Ger Luijten a fait des études d’histoire de l’art à l’université d’Utrecht. De 1987 à 1990, il fut conservateur au Cabinet des arts graphiques du Museum Boijmans Van Beuningen de Rotterdam, avant de travailler au Rijksmuseum d’Amsterdam, d’abord comme conservateur en chef du département des estampes, puis de 2001 à 2010 comme conservateur en chef du Rijksprentenkabinet. Depuis 2010, il est directeur de la Fondation Custodia à Paris. Il est l’éditeur du Hollstein’s Dutch and Flemish Etchings, Engravings and Woodcuts 1450-1700, l’ouvrage de référence sur l’art de l’estampe aux Pays-Bas.
 
Florian Rodari a une double formation, littéraire et d’histoire de l’art. Après sept ans passés au Cabinet des estampes de Genève, il dirige de 1979 à 1983 le musée de l’Élysée à Lausanne. Devenu conservateur indépendant, il organise régulièrement des expositions pour les musées tant en Suisse qu’à l’étranger. Auteur de nombreux ouvrages, il a réuni ses essais sur la gravure dans un recueil paru en 2014 aux éditions Gallimard sous le titre L’Univers comme alphabet. Chez 5 Continents Editions, il a publié en 2015 Claude Mellan. L’écriture de la méthode, en 2017 Impressions fortes. L’estampe en cent chefs-d’œuvre. Collection de la Fondation William Cuendet & Atelier de Saint-Prex, et en 2018 Picasso. Lever de Rideau. L’arène, l’atelier, l’alcôve et Traverser la lumière.
 
Alain Madeleine-Perdrillat est un historien de l’art français né en 1949 à Paris. Il a longtemps travaillé à la Réunion des musées nationaux, puis à l’Institut national d’histoire de l’art. Il est l’auteur d’une monographie sur Seurat (Skira, 1990), d’une étude sur Nicolas de Staël (Hazan, 2003) et d’essais sur des écrivains, des poètes et des peintres. Il a traduit plusieurs textes de Roberto Longhi, La Vie d’un peintre de Gino Severini (Hazan, 2011) et, récemment, L’Originalité de Thomas Jones de Lawrence Gowing (Fage éditions, 2017).
 
Peter Schatborn est directeur émérite du Rijksprentenkabinet au Rijksmuseum d’Amsterdam. Il a été chercheur invité au Getty Research Institute de Los Angeles et a organisé des expositions pour la Fondation Custodia – Collection Frits Lugt, à Paris, et The Frick Collection à New York.

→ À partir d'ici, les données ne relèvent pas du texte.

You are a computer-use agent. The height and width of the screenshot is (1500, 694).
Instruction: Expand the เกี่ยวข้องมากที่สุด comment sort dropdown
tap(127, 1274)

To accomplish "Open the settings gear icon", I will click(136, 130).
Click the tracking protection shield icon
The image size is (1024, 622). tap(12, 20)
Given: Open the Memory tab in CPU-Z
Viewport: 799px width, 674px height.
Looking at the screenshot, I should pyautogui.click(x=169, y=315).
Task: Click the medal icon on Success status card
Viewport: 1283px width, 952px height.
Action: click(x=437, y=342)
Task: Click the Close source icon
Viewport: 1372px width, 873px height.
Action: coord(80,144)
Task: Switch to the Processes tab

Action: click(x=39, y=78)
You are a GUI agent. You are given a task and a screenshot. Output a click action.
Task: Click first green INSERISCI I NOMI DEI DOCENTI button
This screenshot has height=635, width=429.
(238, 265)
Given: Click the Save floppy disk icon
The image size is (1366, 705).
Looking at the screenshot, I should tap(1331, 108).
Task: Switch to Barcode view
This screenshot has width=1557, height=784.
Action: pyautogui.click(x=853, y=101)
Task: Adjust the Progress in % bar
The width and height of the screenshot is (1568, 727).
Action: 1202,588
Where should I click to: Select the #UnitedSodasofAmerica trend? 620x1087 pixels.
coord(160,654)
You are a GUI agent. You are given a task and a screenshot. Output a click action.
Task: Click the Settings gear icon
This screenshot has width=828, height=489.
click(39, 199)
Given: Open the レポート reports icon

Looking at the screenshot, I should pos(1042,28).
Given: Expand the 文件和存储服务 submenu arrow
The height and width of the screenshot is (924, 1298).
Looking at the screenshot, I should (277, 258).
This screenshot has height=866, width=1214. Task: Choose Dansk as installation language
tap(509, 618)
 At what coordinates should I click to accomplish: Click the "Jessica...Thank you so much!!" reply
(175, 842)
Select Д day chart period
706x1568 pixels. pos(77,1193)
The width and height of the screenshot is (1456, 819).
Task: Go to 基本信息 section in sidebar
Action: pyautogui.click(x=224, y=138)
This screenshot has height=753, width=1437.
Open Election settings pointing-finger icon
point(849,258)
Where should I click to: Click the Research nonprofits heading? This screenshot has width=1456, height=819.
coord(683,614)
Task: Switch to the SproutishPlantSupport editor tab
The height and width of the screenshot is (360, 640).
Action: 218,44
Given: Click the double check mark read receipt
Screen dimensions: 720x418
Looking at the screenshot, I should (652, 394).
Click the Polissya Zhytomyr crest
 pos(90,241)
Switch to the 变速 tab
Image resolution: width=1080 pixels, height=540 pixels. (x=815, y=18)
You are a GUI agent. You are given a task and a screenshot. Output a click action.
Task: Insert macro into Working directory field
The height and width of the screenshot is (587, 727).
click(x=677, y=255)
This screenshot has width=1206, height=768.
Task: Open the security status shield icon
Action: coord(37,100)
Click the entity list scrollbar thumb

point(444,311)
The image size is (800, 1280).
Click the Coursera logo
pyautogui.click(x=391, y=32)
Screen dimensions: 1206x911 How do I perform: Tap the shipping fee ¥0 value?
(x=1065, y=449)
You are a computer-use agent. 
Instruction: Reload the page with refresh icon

Il est spécialiste du dessin néerlandais du XVIIe siècle.
 
Catherine McCready, taille-doucière, responsable des collections à la Fondation William Cuendet & Atelier de Saint-Prex, en charge notamment de l’inventaire de l’œuvre sur papier de Palézieux, Catherine McCready a été très proche de l’artiste qui, à la fin de sa vie, lui confiait le tirage de ses gravures.
 
Pierre Vogt, né dans le Valais, ce professeur de cardiologie, graveur et photographe, a bien connu Gérard de Palézieux avec lequel il a pratiqué l’aquarelle. Il est actuellement le président de la Fondation William Cuendet & Atelier de Saint-Prex.